H&R and KingSett offered about C$28 a share in cash and stock for Primaris, the companies said today in a statement. That tops a C$27.33 a share cash and stock offer from H&R on Jan. 17 and KingSett’s unsolicited C$26 cash bid in December.
The combined group said the transaction would create the largest diversified Canadian REIT, owning office properties, industrial sites and shopping malls across the country.
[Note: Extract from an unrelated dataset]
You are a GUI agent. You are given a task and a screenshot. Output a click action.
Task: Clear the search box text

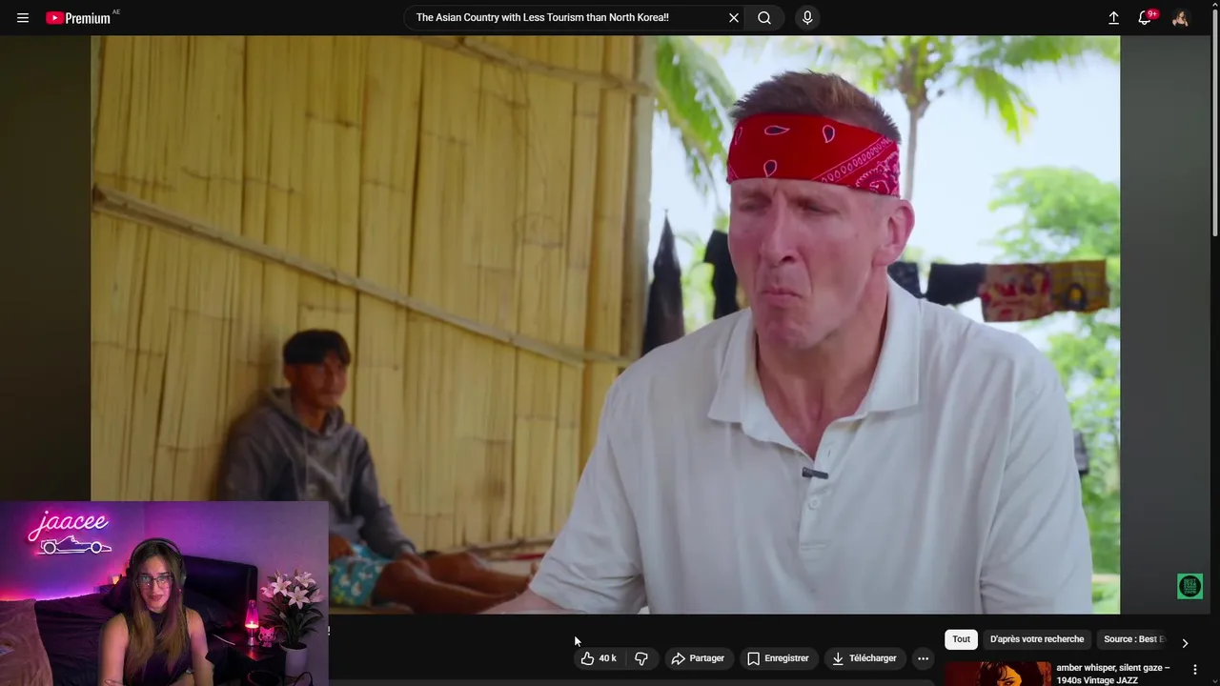pyautogui.click(x=734, y=17)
Primaris, based in Toronto, has 33 properties in 26 markets, including the Burlington Mall, Oakville Place and Place d’Orleans in Ontario, according to the company’s website.
“It is a good offer now and in our view, it’s time to move on,” Michael Smith, managing director for real estate equity research at Macquarie Capital Markets Canada, said in a telephone interview from Toronto. “We don’t think there will be a better bid.”
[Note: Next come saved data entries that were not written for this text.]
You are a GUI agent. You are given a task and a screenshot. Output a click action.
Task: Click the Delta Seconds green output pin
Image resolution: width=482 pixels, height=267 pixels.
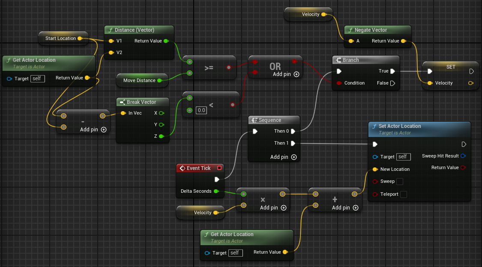(216, 191)
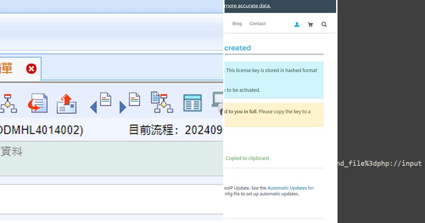This screenshot has width=425, height=223.
Task: Click the monitor icon at toolbar's right edge
Action: pos(218,103)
Primaris shareholders will receive C$28 a share in cash, up to a total of C$1.28 billion, or 1.166 units of H&R, according to the statement. Primaris closed at C$26.93 yesterday in Toronto, for a market value of C$2.64 billion. H&R closed at C$23.66, for a value of C$4.61 billion.
H&R, based in Toronto, will buy a C$2.7 billion portfolio of 17 Primaris shopping centers, and nine more properties valued at C$377 million that Primaris intends to purchase before the deal closes. The remaining Primaris malls, valued at about C$1.9 billion including debt, will be acquired by a consortium led by KingSett, a Toronto-based private-equity real estate business.
RioCan Real Estate Investment Trust (REI-U), a Toronto-based retail landlord and a member of the KingSett group, agreed to buy Oakville Place and a 50 percent stake in the Burlington Mall for C$362 million upon completion of the deal.
The transaction needs the support of two-thirds of Primaris shareholders and a majority of H&R investors. H&R and KingSett will receive a break fee of C$100 million if Primaris accepts another hostile bid.
A takeover would give the buyers “good real estate” in a market where deals of this size are infrequent, Smith said.
“It’s hard to buy assets in Canada because it’s a tightly held market,” he said. “Whenever there’s an opportunity to buy assets in bulk, it can be a good opportunity.”
Toronto-Dominion Bank (TD) and Canadian Imperial Bank of Commerce advised KingSett, while Canaccord Financial Inc. (CF) worked with Primaris.
Primaris rose 2.1 percent to C$27.50 at the close today in Toronto. H&R fell 0.7 percent to C$23.50.